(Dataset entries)
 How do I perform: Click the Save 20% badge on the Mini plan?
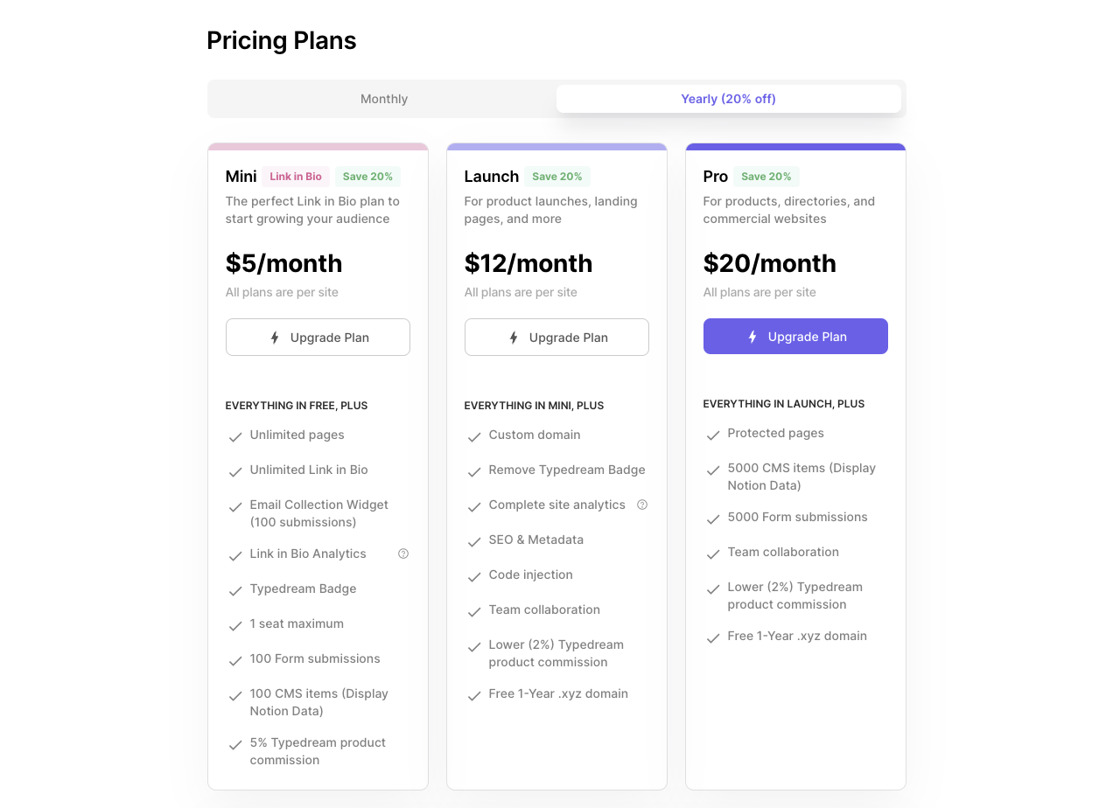(x=368, y=177)
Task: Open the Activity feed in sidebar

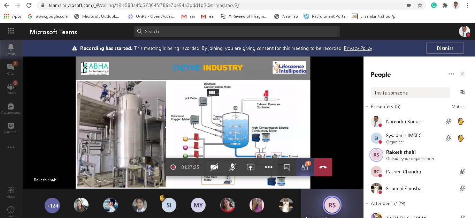Action: point(11,49)
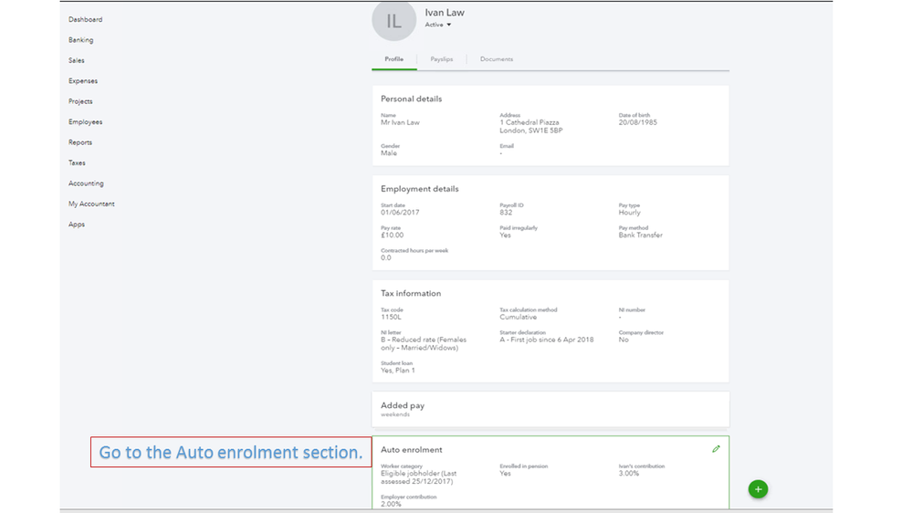This screenshot has height=513, width=912.
Task: Open Accounting from the sidebar
Action: tap(86, 183)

(GOAL OF THE EXERCISE)
Could you output all of the entries above exactly? Leave the pictures out.

(ANSWER BELOW)
 How do I perform: Click the Save 20% badge on the Mini plan?
(x=368, y=177)
Task: Open the Activity feed in sidebar

Action: point(11,49)
This screenshot has height=513, width=912.
Task: Open Accounting from the sidebar
Action: tap(86, 183)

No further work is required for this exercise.